TASKS AND EXERCISES:
1. In the passage on trust in email, what share of employers use social media in their internal communication strategy?
2. What services does the passage on trust in email name as nominal email replacements?
3. Continue the passage on trust in email from its last sentence.

PASSAGE TO READ:
==============================

Imagine a world where companies, governments, and individuals could send an email to anyone, and both the sender and receiver had a reasonable expectation that the communication therein was authentic. How would such lunacy change the dynamics of online messaging, end-user protection, and anti-fraud?
It's no secret that email as a global communications medium has become so polluted and mistrusted that companies and individuals are moving to other channels such as social media and mobile to regain the ability to have a "trusted" conversation. A recent study by the professional services company Towers Watson shows that 56% of employers are using social media as part of their overall internal communication strategy. This is creating a whole new set of risks and privacy concerns.
But contrary to popular opinion in some quarters, email is not dead. Email is the unsung hero of the global economy, the rusty workhorse that will likely be around forever. Facebook, Snapchat, Whatsapp, and other nominal email replacements are completely inadequate for personal B2C communication and sensitive P2P messaging, not to mention robust B2B communication. Email is worth saving and protecting.

==============================

RECORDS SUPPLIED:
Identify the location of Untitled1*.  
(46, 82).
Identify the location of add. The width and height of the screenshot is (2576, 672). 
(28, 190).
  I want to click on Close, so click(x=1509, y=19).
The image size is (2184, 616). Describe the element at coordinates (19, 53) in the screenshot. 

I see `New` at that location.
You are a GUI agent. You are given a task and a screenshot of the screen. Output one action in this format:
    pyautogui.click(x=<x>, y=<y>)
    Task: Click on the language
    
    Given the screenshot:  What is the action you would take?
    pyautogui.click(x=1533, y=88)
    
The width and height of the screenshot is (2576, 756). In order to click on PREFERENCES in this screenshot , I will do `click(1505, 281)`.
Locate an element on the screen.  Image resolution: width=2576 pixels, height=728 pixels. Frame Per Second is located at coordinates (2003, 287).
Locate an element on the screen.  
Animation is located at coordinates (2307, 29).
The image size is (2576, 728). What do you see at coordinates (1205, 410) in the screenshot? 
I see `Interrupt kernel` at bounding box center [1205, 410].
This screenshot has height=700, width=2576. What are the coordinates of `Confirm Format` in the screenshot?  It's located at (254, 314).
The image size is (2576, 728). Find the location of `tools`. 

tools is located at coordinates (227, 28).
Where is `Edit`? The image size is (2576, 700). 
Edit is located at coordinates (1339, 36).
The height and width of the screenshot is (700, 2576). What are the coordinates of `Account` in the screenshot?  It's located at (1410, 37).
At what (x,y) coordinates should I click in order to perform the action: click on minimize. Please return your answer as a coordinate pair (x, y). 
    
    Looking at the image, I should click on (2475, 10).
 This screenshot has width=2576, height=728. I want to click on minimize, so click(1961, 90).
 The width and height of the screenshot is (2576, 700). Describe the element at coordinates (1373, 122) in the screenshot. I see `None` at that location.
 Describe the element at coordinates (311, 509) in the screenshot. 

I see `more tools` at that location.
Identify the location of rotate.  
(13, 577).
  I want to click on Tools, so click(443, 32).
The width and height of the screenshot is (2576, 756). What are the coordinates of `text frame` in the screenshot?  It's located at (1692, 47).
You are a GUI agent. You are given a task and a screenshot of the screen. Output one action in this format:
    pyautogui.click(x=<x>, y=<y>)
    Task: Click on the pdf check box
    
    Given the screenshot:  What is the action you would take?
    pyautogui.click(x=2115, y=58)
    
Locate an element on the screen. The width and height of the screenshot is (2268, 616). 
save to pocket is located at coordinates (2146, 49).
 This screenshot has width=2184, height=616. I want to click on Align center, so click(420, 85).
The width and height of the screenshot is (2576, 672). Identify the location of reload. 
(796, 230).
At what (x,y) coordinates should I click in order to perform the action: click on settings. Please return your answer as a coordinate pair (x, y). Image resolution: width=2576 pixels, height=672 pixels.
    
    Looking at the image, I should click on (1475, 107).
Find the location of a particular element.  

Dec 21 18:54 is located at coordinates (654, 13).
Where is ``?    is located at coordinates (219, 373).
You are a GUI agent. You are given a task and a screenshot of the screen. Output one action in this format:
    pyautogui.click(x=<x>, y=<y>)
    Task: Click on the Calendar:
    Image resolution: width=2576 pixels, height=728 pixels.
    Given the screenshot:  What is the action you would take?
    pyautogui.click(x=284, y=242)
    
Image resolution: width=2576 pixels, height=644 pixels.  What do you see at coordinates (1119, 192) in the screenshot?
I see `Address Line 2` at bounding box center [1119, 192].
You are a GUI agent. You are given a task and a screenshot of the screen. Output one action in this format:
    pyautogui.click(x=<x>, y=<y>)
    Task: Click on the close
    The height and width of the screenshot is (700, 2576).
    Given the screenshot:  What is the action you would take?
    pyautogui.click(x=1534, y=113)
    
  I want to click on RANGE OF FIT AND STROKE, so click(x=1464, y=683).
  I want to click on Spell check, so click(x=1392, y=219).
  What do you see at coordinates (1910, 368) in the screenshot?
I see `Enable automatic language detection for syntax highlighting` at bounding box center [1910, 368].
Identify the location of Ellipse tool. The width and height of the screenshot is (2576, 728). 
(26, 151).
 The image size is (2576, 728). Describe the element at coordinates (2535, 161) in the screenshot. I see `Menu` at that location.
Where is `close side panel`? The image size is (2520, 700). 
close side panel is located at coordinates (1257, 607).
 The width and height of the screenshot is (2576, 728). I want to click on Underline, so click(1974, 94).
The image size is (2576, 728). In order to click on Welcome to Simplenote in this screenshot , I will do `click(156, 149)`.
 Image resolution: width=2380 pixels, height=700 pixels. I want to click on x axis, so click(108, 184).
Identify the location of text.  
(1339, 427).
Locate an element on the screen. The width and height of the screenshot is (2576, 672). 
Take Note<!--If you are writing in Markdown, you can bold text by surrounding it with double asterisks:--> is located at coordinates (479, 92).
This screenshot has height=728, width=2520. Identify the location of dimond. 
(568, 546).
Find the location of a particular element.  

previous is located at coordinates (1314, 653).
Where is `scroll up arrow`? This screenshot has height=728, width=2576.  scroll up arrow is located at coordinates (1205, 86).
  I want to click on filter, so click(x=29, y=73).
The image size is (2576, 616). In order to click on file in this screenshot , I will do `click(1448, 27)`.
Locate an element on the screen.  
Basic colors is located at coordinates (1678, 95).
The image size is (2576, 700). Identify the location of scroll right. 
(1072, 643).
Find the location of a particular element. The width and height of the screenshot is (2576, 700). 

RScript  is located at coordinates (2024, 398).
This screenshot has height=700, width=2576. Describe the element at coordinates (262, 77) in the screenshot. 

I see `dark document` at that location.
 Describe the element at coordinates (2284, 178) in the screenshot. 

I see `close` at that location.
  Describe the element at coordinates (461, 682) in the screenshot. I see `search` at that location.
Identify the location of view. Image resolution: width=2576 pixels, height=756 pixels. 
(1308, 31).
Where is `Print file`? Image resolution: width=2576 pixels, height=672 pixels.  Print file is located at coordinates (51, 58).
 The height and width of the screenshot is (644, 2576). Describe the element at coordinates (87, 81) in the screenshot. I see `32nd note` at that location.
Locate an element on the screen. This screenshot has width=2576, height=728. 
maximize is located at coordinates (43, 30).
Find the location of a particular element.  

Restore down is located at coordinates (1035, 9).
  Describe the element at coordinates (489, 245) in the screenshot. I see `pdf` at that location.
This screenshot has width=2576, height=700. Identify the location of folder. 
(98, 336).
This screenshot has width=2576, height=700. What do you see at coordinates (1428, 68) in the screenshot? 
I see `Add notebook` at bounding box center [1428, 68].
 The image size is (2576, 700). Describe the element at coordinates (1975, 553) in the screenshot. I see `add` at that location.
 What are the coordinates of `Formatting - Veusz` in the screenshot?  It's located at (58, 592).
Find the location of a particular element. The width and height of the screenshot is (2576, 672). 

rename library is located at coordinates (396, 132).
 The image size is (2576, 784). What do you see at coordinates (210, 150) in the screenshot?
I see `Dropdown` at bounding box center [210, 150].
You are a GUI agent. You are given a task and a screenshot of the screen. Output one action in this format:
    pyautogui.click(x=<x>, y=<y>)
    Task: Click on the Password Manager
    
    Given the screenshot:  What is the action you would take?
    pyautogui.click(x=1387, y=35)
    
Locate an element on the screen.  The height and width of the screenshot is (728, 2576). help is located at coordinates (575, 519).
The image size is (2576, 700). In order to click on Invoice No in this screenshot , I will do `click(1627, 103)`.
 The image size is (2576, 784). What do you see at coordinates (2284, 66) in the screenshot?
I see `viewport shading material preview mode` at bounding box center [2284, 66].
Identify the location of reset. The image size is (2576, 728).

==============================

RESPONSES TO THE EXERCISE:
1. 56%

2. Facebook, Snapchat, Whatsapp

3.
Email authentication and encryption is not new. Many technologies exist to allow for encrypted email transport, such as TLS. Others exist to provide encrypted, authenticated email, like PGP and S/MIME. The most persistent problem with existing forms of one-to-one email authentication is that non-technically savvy individuals have to figure out how to make these systems work and keep them working. Try explaining the x.509 certificate expiration or revocation process to the normal email user. These systems have never really taken off, and many researchers are predicting the emergence of more user-friendly systems.
What if an Internet-scale, federated policy, authentication, and enforcement framework for trusted email delivery were available? What if the bones of this system were already deployed and supported by the biggest email receivers on the planet?
Enter a framework called DMARC
Domain-based Message Authentication, Reporting & Conformance (DMARC) is an emerging email delivery standard that has shown so much progress and potential that most of the email boxes in the world already support it -- even without an RFC number from the IETF. DMARC relies on two other standards, DKIM and SPF, to allow senders to sign their outbound email and announce authorized email servers per domain.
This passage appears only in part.